Muy bien, semana y media. Y había llegado allí en cuanto le fue posible.


Paula se detuvo delante de él y lo miró muy seria.


Pedro metió las manos en los bolsillos del pantalón, intentando no preocuparse demasiado.


—Tienes buen aspecto —dijo por fin—. Claro que siempre tienes buen aspecto.


—He venido en cuanto me ha sido posible.


—¿Sabes que Celik Antonov ha muerto?


—He oído de su supuesta muerte, pero no sé si lo creo —respondió Pedro, con cautela.


Y de inmediato vio cómo la poco luz que le quedaba desaparecía por completo.


—Intenté hablar contigo varias veces. ¿No recibiste mis mensajes?


—Los recibí con un par de días de retraso —respondió él.


Y era una verdad a medias.


—¿Por qué?


—Me deje el móvil en casa —al menos, era parte de la verdad. No sabía que Paula hubiera intentado ponerse en contacto con él desde el momento que se fue a Europa—. Debería haberte llamado antes, lo sé, pero no sabía con quién iba a hablar, con la mujer con la que mantengo una relación o con una de las directivas del Servicio.


—Algo que podríamos haber discutido si me hubieras devuelto las llamadas —replicó ella—. ¿Por qué no me has dado esa oportunidad? ¿Tan poco confías en mí?


—Estaba intentando protegerte.


—En ese caso, sigue así. Vete a casa, Pedro. O donde vayas cuando no quieres que te encuentren.


—Paula, por favor, escúchame.


—No quiero saber nada. Ni en relación con el caso que se acaba de cerrar ni en relación a nada más.

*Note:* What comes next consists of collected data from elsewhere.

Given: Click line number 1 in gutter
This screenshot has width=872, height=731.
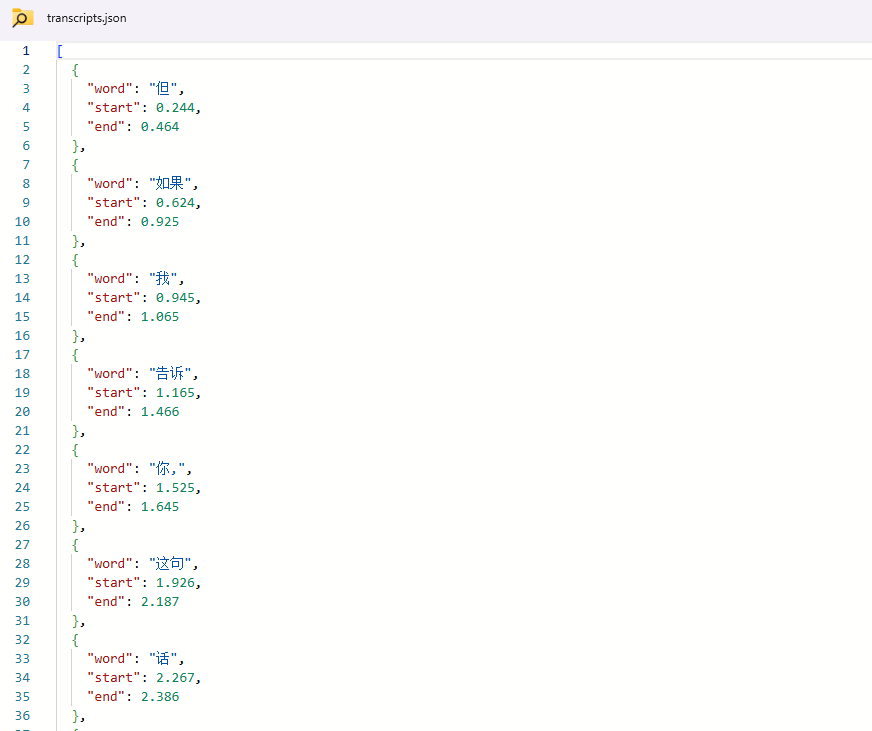Looking at the screenshot, I should (25, 50).
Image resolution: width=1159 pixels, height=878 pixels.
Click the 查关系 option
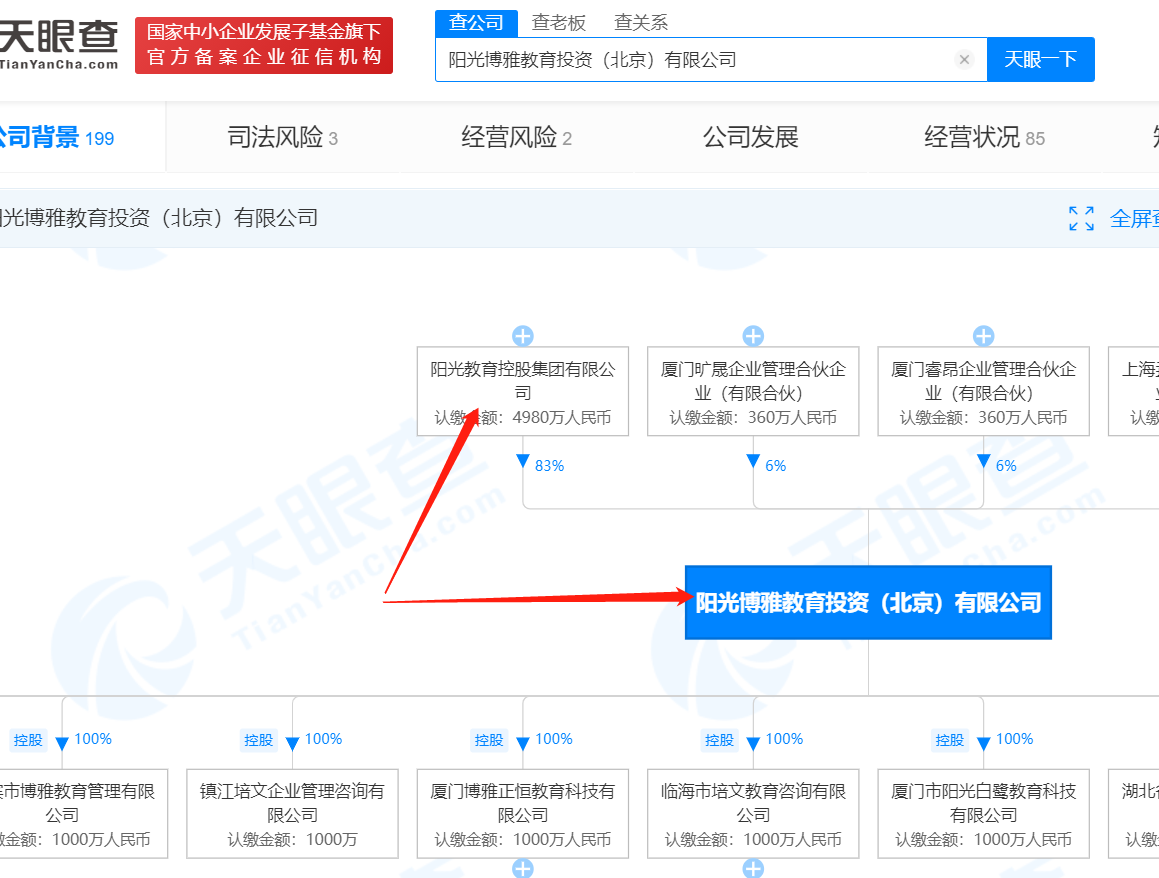[641, 22]
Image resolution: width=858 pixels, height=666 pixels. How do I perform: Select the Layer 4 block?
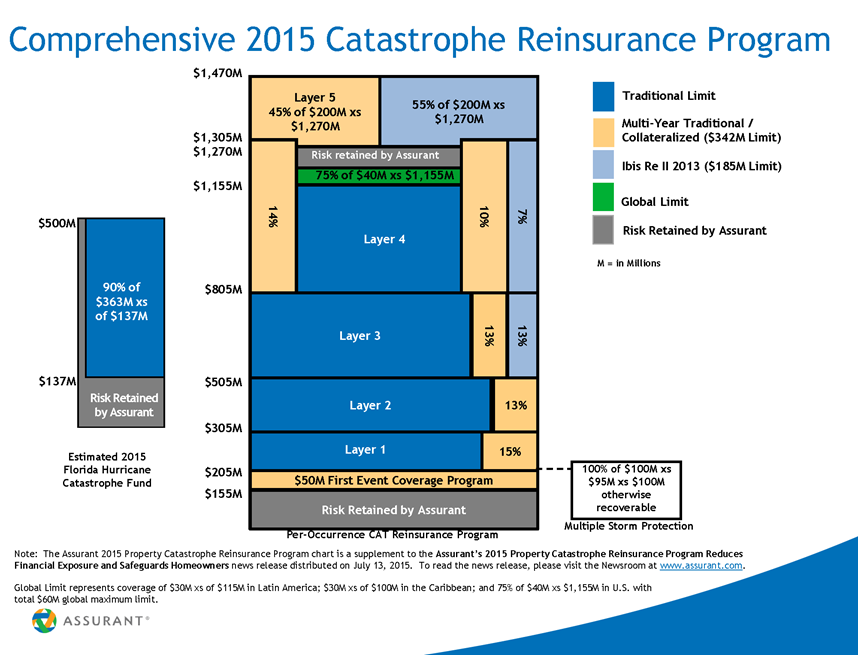tap(380, 238)
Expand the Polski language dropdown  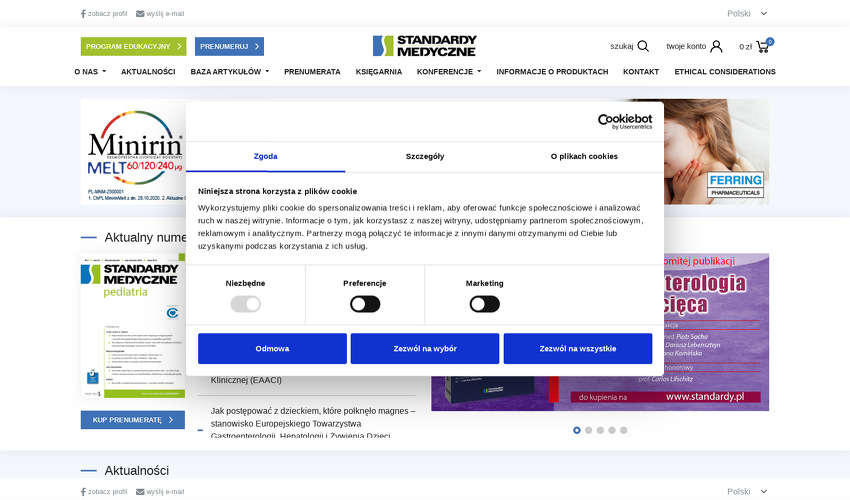[x=747, y=14]
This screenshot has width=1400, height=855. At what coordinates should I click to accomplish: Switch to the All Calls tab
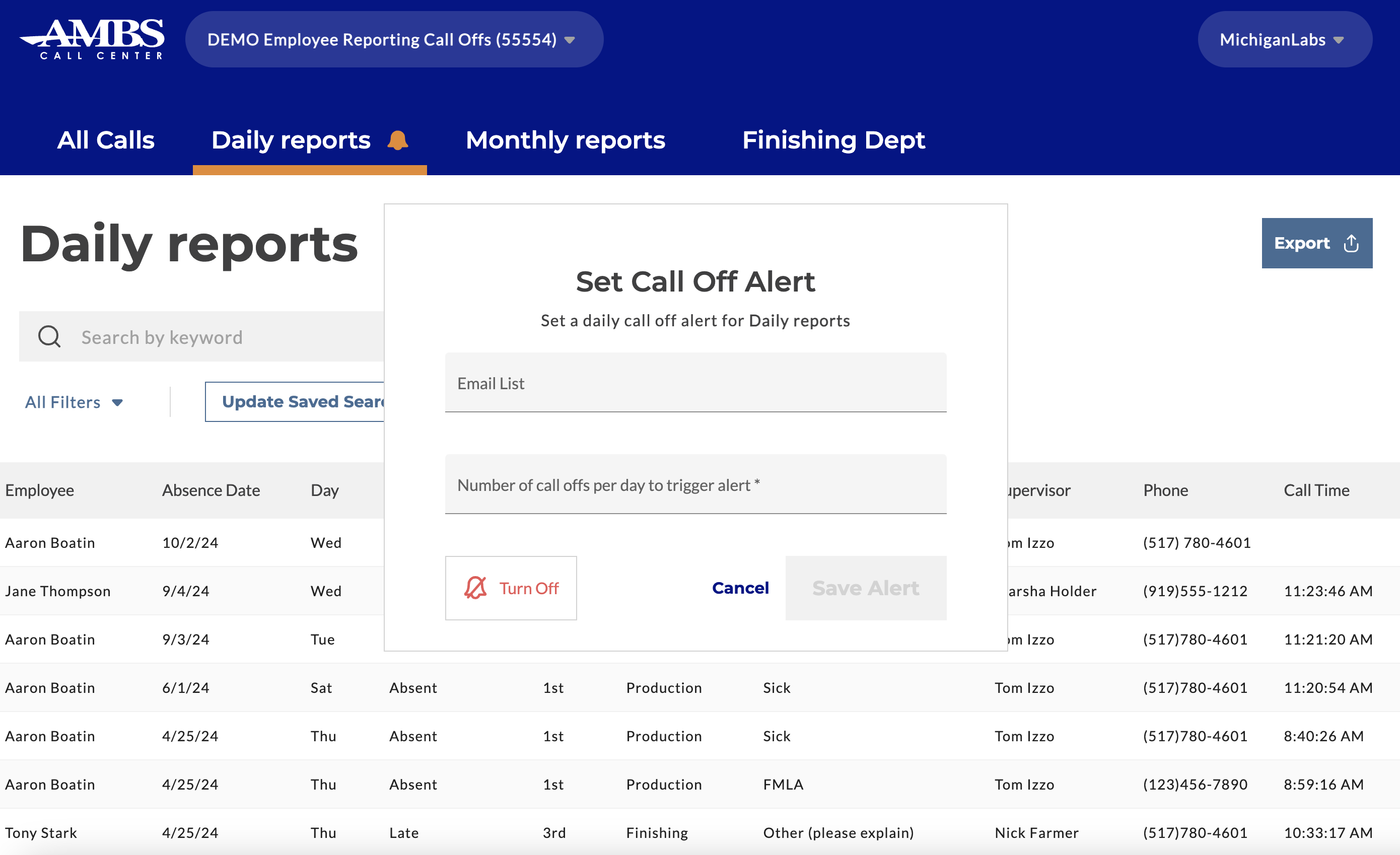[x=106, y=140]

—Pero nosotros tenemos una relación—insistió él.


—No, una relación requiere cierta medida de confianza y respeto por parte del otro. Nos hemos acostado juntos, nada más.


—Ha sido algo más que eso.


Paula negó con la cabeza.


—Pensé que habías muerto.


—Yo no…


—Recibo un informe sobre la situación de Celik Antonov, te llamo para ver si tú sabes algo y no me devuelves la llamada. Dos días después me echan la bronca por algo de lo que no sé nada y tú sigues sin llamar. Luego recibo un informe sobre la muerte de Celik y un hombre sin identificar y… y tengo que hacer un esfuerzo ímprobo para no derrumbarme. Por fin, tengo que llamar a tu hermana y ella es quien me dice que ha hablado contigo. Elena sabía lo que yo estaba pensando, lo que estaba sufriendo… —su voz se rompió—. Eso fue hace dos días.


—Paula…


—No, por favor. Una llamada de teléfono, Pedro. Podrías haberme dicho que estabas en la Antártida y yo no te habría preguntado nada más, pero no llamaste. No confiaste en mí. ¿Cómo crees que eso me ha hecho sentir?


—Paula, vamos dentro —dijo Pedro—. Deja que te lo explique.


—No hay nada que explicar. No confías en mí, te fuiste sin decirme nada, sin tomar en consideración mis sentimientos.


—No volverá a pasar. No habrá otra situación como esta. Podemos hacerlo, Paula. Por favor, créeme, lo siento mucho.


—Yo también lo siento porque de verdad quería creer en nosotros. Pero no vas a despreciarme así, no vas a hacer que sienta que no importo nada.


Las lágrimas que rodaban por su rostro le rompieron el corazón.


—Paula, no…


—¡Vete, Pedro! No quiero escuchar nada más. Lo siento, esto se ha terminado.